● To be done:
- 1) In the agility training thread, reproduce the text between "Atticus: Very good" and "stuff, of course!", inclusive, swapping "confidence boost" for "morale boost".
- 2) Can you condense the paragraph in the agility training thread that begins "Yuki hasn't been as super enthused" into a short list that keeps its main facts?

+++ Source

# Successful agility training today!



## Streetcar (Apr 13, 2014)

You are all three doing great with your training--congrats!


----------



## lily cd re (Jul 23, 2012)

They both are doing nicely! I thought it was funny that Atticu barked at you along the way. Weaves are the least intuitive piece of equipment and a great thing to own to practice with. There are many options like stick in ground poles that would be feasible for you to have even once you move to your apartment next month.

I find sometimes that Lily does better work in agility after a break. Right now between snow on the ground here and at my trainer's house, and my trainer being away at events most of the weekends in February we are having a break, hopefully she'll be happy to be back and show me some ince stuff.


----------



## Caddy (Nov 23, 2014)

That was great, thanks for the videos.


----------



## Quossum (Mar 18, 2011)

NICE VIDS!!!

My commentary: Yuki: Maybe try to build drive / speed with restraint and/or your own speed. He looks like he has the concept, and as Lily mentioned, the weaves are not exactly the easiest obstacle ever!

Atticus: Very good work, good comprehension of what you're asking, nice attentive behavior for those maneuvers. It doesn't surprise me that Agility has given him a confidence boost! He looks great!

It must be so fun to work Agility with two such different dogs at the same time! I know that going from my IG to my spoo has been a world a difference, but at least I wasn't showing both at the same time for very long!

Great work, keep it up! And thanks for sharing. I love to see the progress and any and all Agility stuff, of course!

--Q


----------



## Mfmst (Jun 18, 2014)

Those were fun to see. Atticus acts like he owns the place. So cute! Yuki's a perfectionist and I'm sure he'll be flying through the weave poles soon.


----------



## Michelle (Nov 16, 2009)

Thank you everyone!!



lily cd re said:


> I find sometimes that Lily does better work in agility after a break. Right now between snow on the ground here and at my trainer's house, and my trainer being away at events most of the weekends in February we are having a break, hopefully she'll be happy to be back and show me some ince stuff.


Yuki hasn't been as super enthused with running courses lately. We usually run 3 courses during our class but by the end of the second he starts becoming uninterested because he WANTS his ball but has to wait til the end. Then by the third run he just isn't interested anymore. So we are backing up and when I see him really focused and listening I will randomly throw his ball once or twice during his run to keep him interested. I have been thinking about taking a break from a session and doing rally again just to switch things up, but I'm scared I will loose my weekend spot. I think he may benefit from a little break though. 


Quossum said:


> NICE VIDS!!!
> 
> My commentary: Yuki: Maybe try to build drive / speed with restraint and/or your own speed. He looks like he has the concept, and as Lily mentioned, the weaves are not exactly the easiest obstacle ever!
> 
> ...


Thanks for the commentary! 

We are going to practice a little more before adding speed to the weaves. He still will miss poles 4 and 5 occasionally so once he has those down better I am going to start adding speed! 

Atticus is really surprising me. He is naturally a timid dog (I would be too if I was only 4 pounds surrounded by giants lol) so I was kind of expecting him to take a while to warm up. The first two weeks he was a bit jumpy of all the commotion, but he is getting more and more confidence and is doing so well! I wasn't ever planning on competing with him (because of his timidness, I was mainly doing it to work on his confidence) but if he keeps going at this rate I might just change my mind!

++++++
+++ Records provided

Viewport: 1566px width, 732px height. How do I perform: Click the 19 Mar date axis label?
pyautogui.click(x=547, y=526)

++++++
+++ Records provided

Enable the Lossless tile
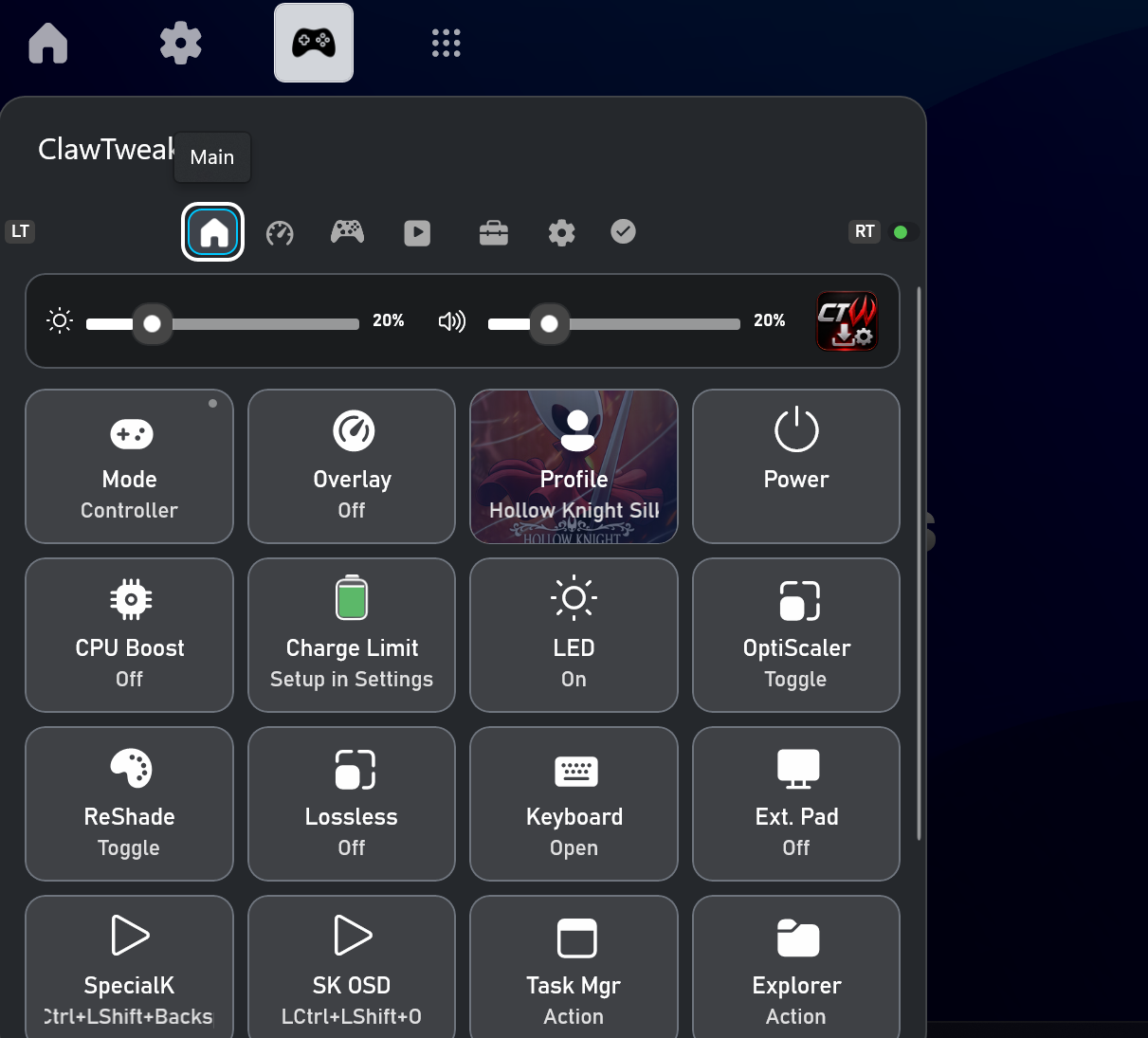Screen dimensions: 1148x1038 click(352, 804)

++++++
+++ Records provided

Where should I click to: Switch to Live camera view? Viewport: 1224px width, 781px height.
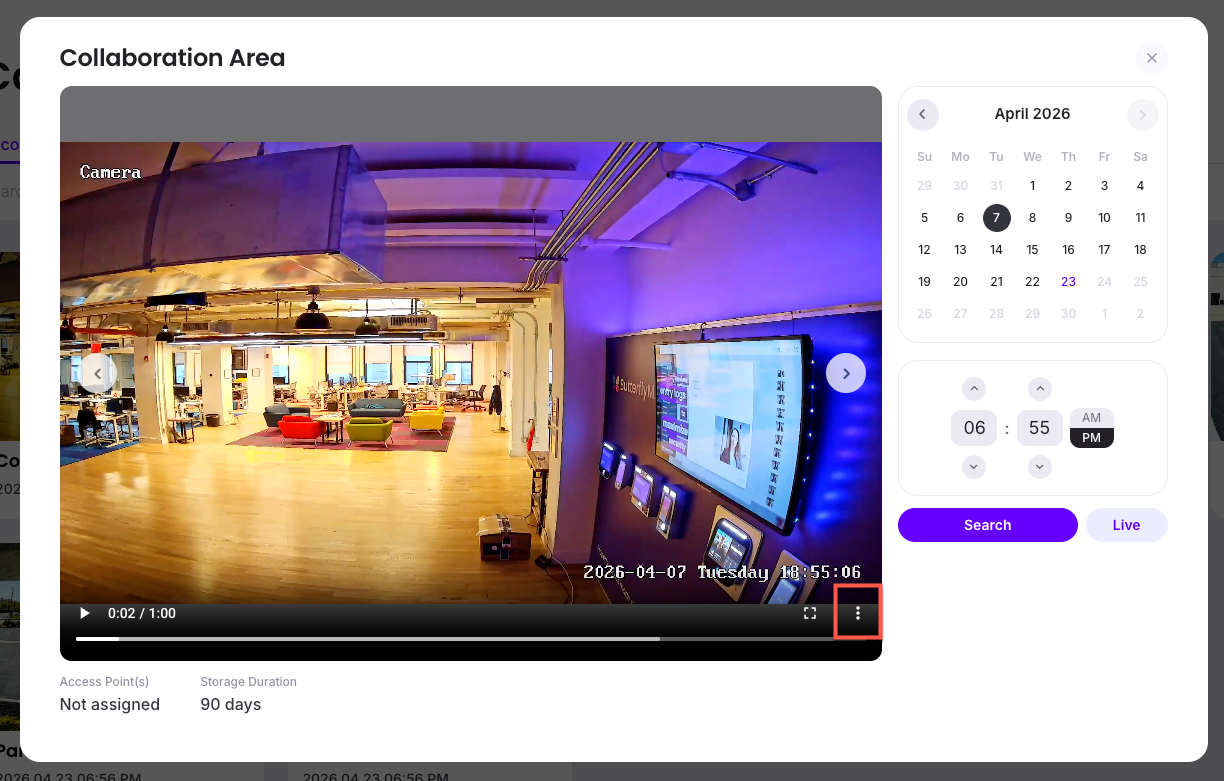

++++++

● The answers:
- 1)
Atticus: Very good work, good comprehension of what you're asking, nice attentive behavior for those maneuvers. It doesn't surprise me that Agility has given him a morale boost! He looks great!

It must be so fun to work Agility with two such different dogs at the same time! I know that going from my IG to my spoo has been a world a difference, but at least I wasn't showing both at the same time for very long!

Great work, keep it up! And thanks for sharing. I love to see the progress and any and all Agility stuff, of course!

- 2)
- Yuki has been less enthusiastic about running courses lately.
- Class usually has three runs. By the end of the second he loses interest because he wants his ball, which he only gets at the end. By the third run he isn't interested anymore.
- They are backing up. When he is focused and listening, his ball is thrown at random once or twice during a run to keep him interested.
- A session off to do rally instead is under consideration, though there is a worry about losing the weekend spot. A short break may still help him.